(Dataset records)
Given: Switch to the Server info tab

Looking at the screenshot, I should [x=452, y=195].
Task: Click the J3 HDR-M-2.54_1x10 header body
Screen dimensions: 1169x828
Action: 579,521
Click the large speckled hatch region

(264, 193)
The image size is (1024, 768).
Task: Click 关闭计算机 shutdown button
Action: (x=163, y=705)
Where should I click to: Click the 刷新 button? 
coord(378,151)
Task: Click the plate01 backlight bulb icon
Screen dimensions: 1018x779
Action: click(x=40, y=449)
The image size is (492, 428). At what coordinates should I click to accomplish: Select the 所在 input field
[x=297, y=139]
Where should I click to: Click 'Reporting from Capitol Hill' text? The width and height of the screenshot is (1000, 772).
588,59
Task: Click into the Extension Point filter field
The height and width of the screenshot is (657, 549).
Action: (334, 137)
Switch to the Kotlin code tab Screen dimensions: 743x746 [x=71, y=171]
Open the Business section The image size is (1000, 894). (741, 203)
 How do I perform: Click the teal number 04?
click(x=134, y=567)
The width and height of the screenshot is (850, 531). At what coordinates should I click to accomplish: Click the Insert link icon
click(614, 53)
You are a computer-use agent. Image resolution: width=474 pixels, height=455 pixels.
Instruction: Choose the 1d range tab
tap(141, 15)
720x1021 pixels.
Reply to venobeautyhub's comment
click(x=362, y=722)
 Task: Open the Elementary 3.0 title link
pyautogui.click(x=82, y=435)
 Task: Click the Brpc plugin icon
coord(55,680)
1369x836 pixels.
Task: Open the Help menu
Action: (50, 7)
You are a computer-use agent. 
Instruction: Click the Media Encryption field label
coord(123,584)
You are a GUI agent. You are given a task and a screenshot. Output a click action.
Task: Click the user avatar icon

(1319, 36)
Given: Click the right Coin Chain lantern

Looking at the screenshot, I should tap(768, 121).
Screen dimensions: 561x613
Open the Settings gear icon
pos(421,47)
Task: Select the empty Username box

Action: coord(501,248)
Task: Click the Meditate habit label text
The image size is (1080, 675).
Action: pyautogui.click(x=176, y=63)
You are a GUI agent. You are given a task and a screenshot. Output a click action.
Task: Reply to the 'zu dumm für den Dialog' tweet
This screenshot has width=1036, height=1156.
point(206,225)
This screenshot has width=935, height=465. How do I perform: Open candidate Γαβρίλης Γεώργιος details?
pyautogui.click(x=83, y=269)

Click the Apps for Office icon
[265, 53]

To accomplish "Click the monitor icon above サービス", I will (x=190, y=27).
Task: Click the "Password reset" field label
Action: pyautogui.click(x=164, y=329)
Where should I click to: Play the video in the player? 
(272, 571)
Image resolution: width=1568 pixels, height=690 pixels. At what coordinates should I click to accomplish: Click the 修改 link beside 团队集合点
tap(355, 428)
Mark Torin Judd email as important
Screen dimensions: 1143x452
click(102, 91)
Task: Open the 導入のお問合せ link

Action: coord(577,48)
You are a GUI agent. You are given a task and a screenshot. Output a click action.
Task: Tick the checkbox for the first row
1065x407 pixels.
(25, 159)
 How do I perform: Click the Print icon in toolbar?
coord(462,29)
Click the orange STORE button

WHAT IS EXPECTED -
Retype every entry above, word for word.

REPLY TO THE TASK -
Given: Switch to the Server info tab

Looking at the screenshot, I should [x=452, y=195].
Task: Click the J3 HDR-M-2.54_1x10 header body
Screen dimensions: 1169x828
Action: 579,521
Click the large speckled hatch region

(264, 193)
The image size is (1024, 768).
Task: Click 关闭计算机 shutdown button
Action: (x=163, y=705)
Where should I click to: Click the 刷新 button? 
coord(378,151)
Task: Click the plate01 backlight bulb icon
Screen dimensions: 1018x779
Action: click(x=40, y=449)
The image size is (492, 428). At what coordinates should I click to accomplish: Select the 所在 input field
[x=297, y=139]
Where should I click to: Click 'Reporting from Capitol Hill' text? The width and height of the screenshot is (1000, 772).
588,59
Task: Click into the Extension Point filter field
The height and width of the screenshot is (657, 549).
Action: (334, 137)
Switch to the Kotlin code tab Screen dimensions: 743x746 [x=71, y=171]
Open the Business section The image size is (1000, 894). (741, 203)
 How do I perform: Click the teal number 04?
click(x=134, y=567)
The width and height of the screenshot is (850, 531). At what coordinates should I click to accomplish: Click the Insert link icon
click(614, 53)
You are a computer-use agent. Image resolution: width=474 pixels, height=455 pixels.
Instruction: Choose the 1d range tab
tap(141, 15)
720x1021 pixels.
Reply to venobeautyhub's comment
click(x=362, y=722)
 Task: Open the Elementary 3.0 title link
pyautogui.click(x=82, y=435)
 Task: Click the Brpc plugin icon
coord(55,680)
1369x836 pixels.
Task: Open the Help menu
Action: (50, 7)
You are a computer-use agent. 
Instruction: Click the Media Encryption field label
coord(123,584)
You are a GUI agent. You are given a task and a screenshot. Output a click action.
Task: Click the user avatar icon

(1319, 36)
Given: Click the right Coin Chain lantern

Looking at the screenshot, I should tap(768, 121).
Screen dimensions: 561x613
Open the Settings gear icon
pos(421,47)
Task: Select the empty Username box

Action: coord(501,248)
Task: Click the Meditate habit label text
The image size is (1080, 675).
Action: pyautogui.click(x=176, y=63)
You are a GUI agent. You are given a task and a screenshot. Output a click action.
Task: Reply to the 'zu dumm für den Dialog' tweet
This screenshot has width=1036, height=1156.
point(206,225)
This screenshot has width=935, height=465. How do I perform: Open candidate Γαβρίλης Γεώργιος details?
pyautogui.click(x=83, y=269)

Click the Apps for Office icon
[265, 53]

To accomplish "Click the monitor icon above サービス", I will (x=190, y=27).
Task: Click the "Password reset" field label
Action: pyautogui.click(x=164, y=329)
Where should I click to: Play the video in the player? 
(272, 571)
Image resolution: width=1568 pixels, height=690 pixels. At what coordinates should I click to accomplish: Click the 修改 link beside 团队集合点
tap(355, 428)
Mark Torin Judd email as important
Screen dimensions: 1143x452
click(102, 91)
Task: Open the 導入のお問合せ link

Action: coord(577,48)
You are a GUI agent. You are given a task and a screenshot. Output a click action.
Task: Tick the checkbox for the first row
1065x407 pixels.
(25, 159)
 How do I perform: Click the Print icon in toolbar?
coord(462,29)
Click the orange STORE button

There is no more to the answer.